En attendant que vous répondiez à Caveirac, qui n’en vaut pas la peine, le châtelet vient de décréter ce Caveirac de prise de corps, pour avoir fait l’Appel à la raison en faveur des jésuites. Tous ces fanatiques en appellent de part et d’autre à la raison ; mais la raison fait pour eux comme la mort :

La cruelle qu’elle est se bouche les oreilles,
Et les laisse crier.

On dit que le frère Griffet pourrait bien se trouver impliqué dans l’affaire de Caveirac, qui très sagement a pris la fuite. Notez que ledit Caveirac est l’auteur de l’Apologie de la Saint-Barthélemi, pour laquelle on ne lui a pas dit plus haut que son nom ; mais on veut le pendre pour l’Apologie des jésuites. Au surplus, pourvu qu’il soit pendu, n’importe le pourquoi. Le parlement vient déjà de faire pendre un prêtre pour quelques mauvais propos ; cela affriande ces messieurs, et l’appétit leur vient en mangeant. Adieu, mon cher et illustre maître.


P. S. Damilaville, qui sort d’ici, m’a dit qu’il vous enverrait la Renommée littéraire. On dit qu’il y en a une seconde feuille. On dit aussi que Le Brun a pour associé un abbé Aubry, qui est apparemment un descendant d’un bâtard d’Aubry-le-Boucher.
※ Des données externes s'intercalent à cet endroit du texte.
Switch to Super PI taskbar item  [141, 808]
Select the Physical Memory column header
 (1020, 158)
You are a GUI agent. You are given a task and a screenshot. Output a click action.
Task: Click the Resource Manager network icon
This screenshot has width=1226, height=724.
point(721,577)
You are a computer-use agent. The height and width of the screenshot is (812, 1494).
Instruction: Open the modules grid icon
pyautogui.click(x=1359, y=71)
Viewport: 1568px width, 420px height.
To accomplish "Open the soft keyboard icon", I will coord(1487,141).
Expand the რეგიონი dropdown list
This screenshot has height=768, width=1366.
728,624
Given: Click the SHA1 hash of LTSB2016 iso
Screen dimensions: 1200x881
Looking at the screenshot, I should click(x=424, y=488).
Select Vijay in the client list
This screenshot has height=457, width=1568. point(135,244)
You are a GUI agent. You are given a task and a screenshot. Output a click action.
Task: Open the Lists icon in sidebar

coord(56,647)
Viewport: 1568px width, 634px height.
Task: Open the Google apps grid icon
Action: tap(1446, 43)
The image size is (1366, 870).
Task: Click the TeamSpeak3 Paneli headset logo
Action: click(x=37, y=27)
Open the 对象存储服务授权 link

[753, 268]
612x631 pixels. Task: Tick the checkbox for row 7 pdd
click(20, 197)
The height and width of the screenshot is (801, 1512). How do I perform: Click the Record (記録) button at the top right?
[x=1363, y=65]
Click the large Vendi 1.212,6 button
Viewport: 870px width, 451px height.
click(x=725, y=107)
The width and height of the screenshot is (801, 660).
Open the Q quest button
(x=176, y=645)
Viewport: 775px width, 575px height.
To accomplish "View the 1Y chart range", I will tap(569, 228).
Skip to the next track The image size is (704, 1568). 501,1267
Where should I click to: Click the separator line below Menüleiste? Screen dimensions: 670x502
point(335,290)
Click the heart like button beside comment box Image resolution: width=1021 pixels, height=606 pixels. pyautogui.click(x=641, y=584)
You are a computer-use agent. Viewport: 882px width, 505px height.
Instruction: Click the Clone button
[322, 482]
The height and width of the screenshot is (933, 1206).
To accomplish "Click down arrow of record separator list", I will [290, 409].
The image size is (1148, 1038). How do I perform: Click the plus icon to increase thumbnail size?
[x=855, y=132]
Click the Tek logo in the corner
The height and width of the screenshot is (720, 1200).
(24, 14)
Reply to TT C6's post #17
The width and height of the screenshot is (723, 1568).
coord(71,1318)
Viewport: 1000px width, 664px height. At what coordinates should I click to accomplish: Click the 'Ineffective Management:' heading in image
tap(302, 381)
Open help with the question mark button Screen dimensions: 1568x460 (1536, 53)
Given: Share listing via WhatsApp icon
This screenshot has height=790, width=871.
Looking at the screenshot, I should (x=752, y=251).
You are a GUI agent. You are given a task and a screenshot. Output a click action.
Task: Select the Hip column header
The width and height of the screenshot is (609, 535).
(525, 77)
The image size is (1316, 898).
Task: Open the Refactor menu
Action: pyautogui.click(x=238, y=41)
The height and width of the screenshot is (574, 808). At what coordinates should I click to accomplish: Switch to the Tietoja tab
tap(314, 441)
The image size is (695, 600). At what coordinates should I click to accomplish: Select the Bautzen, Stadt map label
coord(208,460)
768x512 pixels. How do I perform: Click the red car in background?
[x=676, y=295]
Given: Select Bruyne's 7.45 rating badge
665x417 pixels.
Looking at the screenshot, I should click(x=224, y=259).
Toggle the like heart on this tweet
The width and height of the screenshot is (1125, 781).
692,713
Nous n’avons point encore reçu à l’Académie l’Héraclius de Caldéron ; je le crois sans peine digne d’être placé à côté du César de Shakespeare. À propos de Caldéron et de Shakespeare, que dites-vous du mausolée qu’on fait élever à Crébillon ? Je crois que vous pouvez être tranquille ; ce mausolée-là sera bien son tombeau, et ne sera pas le vôtre. Voilà le premier monument que le ministère élève aux lettres ; il semble qu’on aurait pu commencer plus tôt et commencer mieux. Adieu, mon cher philosophe ; je suis actuellement absorbé dans la géométrie ; on m’a reproché que je n’en faisais plus, et de rage j’ai donné deux volumes de diablerie l’an passé, et j’en vais encore donner deux. Damilaville m’a montré ce que vous dites de l’Encyclopédie dans l’Histoire générale ; vous avez bien fait de retrancher ce qui regarde le parlement ; vous avez pourtant toute raison, mais ces messieurs ne l’entendent pas. Adieu, encore une fois.